Jon Eckel has situated himself in the Western tradition of painting. We can see him charging through the twentieth century, picking up and discarding painterly forms. The expressiveness of Max Beckman meets the artistry of Willem DeKooning. The mark making of Susan Rothenberg and the new image work of Philip Guston run with the simplicity of Henri Matisse.
There are archetypes here: the prophet, the desirous male, the king and queen, the artist at work, and the mother and child. These are archetypes in the sense of images that are the language of visual culture. We can see the struggle in the process of making a painting. The integrity of the image is at odds with its own decomposition. There is enjoyable evidence of the detritus, the castaway ideas and bits, barely visible within the work. At times the solid geometry is disturbed by the almost irrational figure. The small touches are quite wonderful: the partial transparencies, the flat shapes that give way to volume, the wings and smoke that form faces. It is this willingness to crash his own structures, his own party, which speaks of Eckel’s courage and curiosity as a painter. He seems to have the ability to let loose his subconscious, and then restrain it with formal visual devices. These paintings are clearly not illustrations. They use the language of paint to convey what cannot be written, yet in a sense they are also both a single statement and an entire novel.
These paintings take time to be ingested visually. Some of the interiors have a disjointed quality. The space has developed fissures, opening up into multiple viewpoints and dimensions. The lighting is constantly changing, as are the perspective viewpoints and painterly lenses. The objects shift with grace and ease from flat to modeled to transparent and from painted surface to drawn line. The flatness of the figures creates a sense of subtle humor. It seems as if Eckel translates a love of cartoons through the screen of twentieth-century Modernism. Occasionally we see the painter’s self-portrait in these works, as well. The artist exhibits a naive wonder about life while he views the world and takes notes. This serves as good advice for us all!
- Richard Metz 3/07
Richard Metz is a visual artist, educator, and art critic. He has written several reviews for Inliquid.com. He received his MFA from Maine College of Art in 2000. He currently teaches art at Abington Senior High School, just outside Philadelphia.
Artist's Statement
I have always been intrigued by the subconscious, that inner drive of which we have no real control. Through the years I have witnessed this force emerge, at times shocking and embarrassing, while at other times poignant and utterly beautiful. In my most recent paintings I am dealing solely with this aspect of creation.

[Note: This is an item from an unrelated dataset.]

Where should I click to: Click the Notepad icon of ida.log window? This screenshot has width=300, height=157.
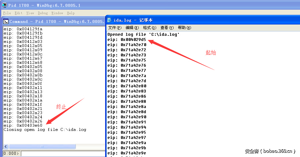coord(110,20)
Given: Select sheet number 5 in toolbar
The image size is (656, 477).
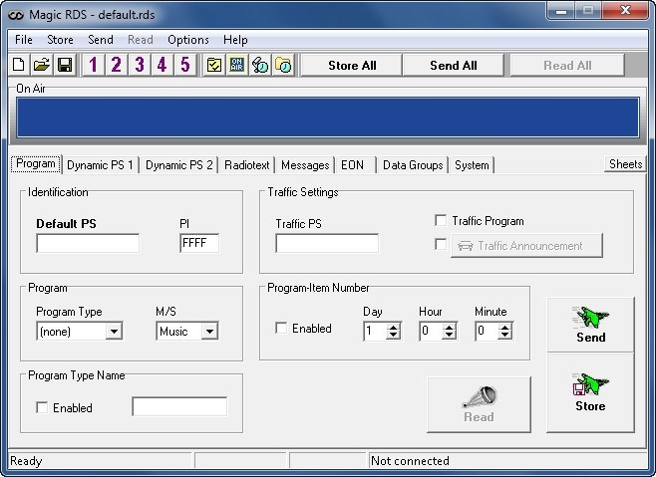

Like a religion I have faith that the paint will perform a miracle, making those who look upon it believers. This can be a very frustrating ordeal, and almost every painting comes to a point somewhere along the process where I consider burying it and never telling anyone where. In this grave is where that life force of creation lies, when one moment you could give up entirely, the next minute you are awakened to the imagery and its purpose. You know what it must be and that what was once a mistake is now the lungs with which the painting breathes.
I do not consider myself a figure painter, though recently the figure appears in every work. The attachment to the figure stems from my desire to communicate and relate to others. I want to tell stories. I want to create worlds. I want to use visual imagery as a symbolic language that is not literal but definitely powerful and emotionally understandable. I believe that creating art is a mystical endeavor and not to be taken lightly.